Tracked Down By Robots Pushing Guaranteed SEO
Late in the afternoon, a robotic dialer ringed my number. When I picked up, a recording explained to me how a top spot on Google was being reserved for me. All I had to do was press 1 and I’d be able to claim my top spot! Oh boy. Too easy. I can press 1, so I did. I was excited. After I pressed 1, a friendly voice greeted me and started in on the pitch.
They must have had crawlers out, running through sites, making lists and recording phone numbers. I could do that if I wanted to. I can buy and build crawlers that do that. People have asked me for them several times, to crawl sites, looking for keywords and recording contact info. It’s a common way that cold-caller strategies populate their initial lists. It’s not something I’ve ever employed, just calling people out of the blue like that from crawled lists. It just doesn’t seem like that would be an effective use of a skilled person’s time.

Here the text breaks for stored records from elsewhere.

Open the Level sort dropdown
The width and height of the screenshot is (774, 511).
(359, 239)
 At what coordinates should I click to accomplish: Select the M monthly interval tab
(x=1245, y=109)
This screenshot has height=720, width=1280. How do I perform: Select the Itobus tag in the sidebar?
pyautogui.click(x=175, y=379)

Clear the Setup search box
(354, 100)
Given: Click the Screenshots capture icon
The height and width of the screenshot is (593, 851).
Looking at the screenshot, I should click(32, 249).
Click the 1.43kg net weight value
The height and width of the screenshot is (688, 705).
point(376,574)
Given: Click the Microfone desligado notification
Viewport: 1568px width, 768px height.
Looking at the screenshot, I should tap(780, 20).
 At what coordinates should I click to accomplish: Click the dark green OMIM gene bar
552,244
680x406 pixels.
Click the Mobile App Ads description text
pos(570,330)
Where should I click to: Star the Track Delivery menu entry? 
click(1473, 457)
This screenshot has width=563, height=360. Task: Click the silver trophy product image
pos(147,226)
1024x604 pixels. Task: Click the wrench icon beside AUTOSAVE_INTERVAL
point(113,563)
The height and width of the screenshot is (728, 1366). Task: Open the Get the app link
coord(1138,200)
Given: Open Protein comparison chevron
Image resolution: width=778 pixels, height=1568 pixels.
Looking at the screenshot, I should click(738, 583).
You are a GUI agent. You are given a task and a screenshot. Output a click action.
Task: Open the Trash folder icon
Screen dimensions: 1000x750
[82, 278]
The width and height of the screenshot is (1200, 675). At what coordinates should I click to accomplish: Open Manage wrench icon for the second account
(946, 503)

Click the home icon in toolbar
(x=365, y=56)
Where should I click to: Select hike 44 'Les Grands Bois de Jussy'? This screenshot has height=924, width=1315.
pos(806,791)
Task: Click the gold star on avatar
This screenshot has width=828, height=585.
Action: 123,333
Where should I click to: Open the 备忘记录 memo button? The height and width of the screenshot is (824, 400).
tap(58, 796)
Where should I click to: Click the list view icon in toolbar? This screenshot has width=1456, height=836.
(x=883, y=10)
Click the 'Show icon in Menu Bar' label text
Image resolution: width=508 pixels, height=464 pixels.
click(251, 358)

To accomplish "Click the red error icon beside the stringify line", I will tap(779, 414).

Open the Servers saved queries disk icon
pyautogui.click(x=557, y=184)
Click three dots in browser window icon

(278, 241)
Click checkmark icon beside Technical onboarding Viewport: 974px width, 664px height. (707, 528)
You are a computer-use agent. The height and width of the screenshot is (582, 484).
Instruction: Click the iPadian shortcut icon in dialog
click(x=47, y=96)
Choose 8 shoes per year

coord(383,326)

This must have been the first moment that an actual human being had examined the site. We clearly state on our site that we do SEO for websites. The caller realized that as he was looking around – and he must have run the URL through some kind of analysis tool that gave it high marks. But that didn’t stop him. Perhaps he wasn’t trained to know when to stop. So he kept trying to sell me SEO.
Small Talk…. Because Sales
Often during the call the salesman would stop and try to engage me in small talk: what I’m doing this weekend, whether I watched the fight last weekend, etc. This is a common tactic to both distract me, the target, and to increase the amount of time invested in the process. They know that the more time invested, the more the desire grows to see results from the time invested in the conversation. I know the small talk game and I sometimes come across as anti-social because I avoid playing it. If they want to share something funny about their kids with me, I’ll be glad to listen. If they are going to ask me about my children the first time they talk to me, that crosses the line into shamelessness. I just can’t bring myself to be that insincere.
I had lots of questions. He could only answer 3 out of the 10 questions I presented. Perhaps I had too many – I even asked about the origin of the call since the call was being shown as coming from Pennsylvania and the salesman had a NY/NJ accent. At that moment, he had to break the call with me to go to “lunch.” He promised to call me back, but I wasn’t holding my breath. I went back to work and forgot about it.
Hand Over the Keys, Please
The one thing that really struck me as off-putting was that he asked immediately for me to let him in the “backend” of our site so he could analyze it and begin configuring it for SEO. That’s like someone knocking on your door and asking for a set of keys to your house! Would you let them in at all if they asked that, before they’ve even said who they are? I had to ask them for their company name and website address at that point, to see who I was dealing with. I won’t publish it here, but just understanding what tactics they use can help anyone reading this to recognize how to stay away from them and people like them.
About an hour later, he called again. This time he had a proposal ready. It was interesting. It wasn’t really a proposal like I send out to my clients. It was more like a brochure that pitched me on the “benefits” with a price at the end. Lots of big puffy icons meant to make me feel like I was finally being invited to the digital hipster party, some rave that’s going to lift my website to the next level of consumer nirvana. An invitation to the party with a simple fee tacked on. This also detailed the monthly charges and an initial configuration cost of course. It wasn’t that expensive, actually quite cheap. Only $200 a month. And the list of things they said they’d do, about a dozen things, were all things that could actually benefit a site. The only thing is that I couldn’t possibly do any one of those things effectively for a cost as little as $200. There’s no way they could deliver any of those things for so little.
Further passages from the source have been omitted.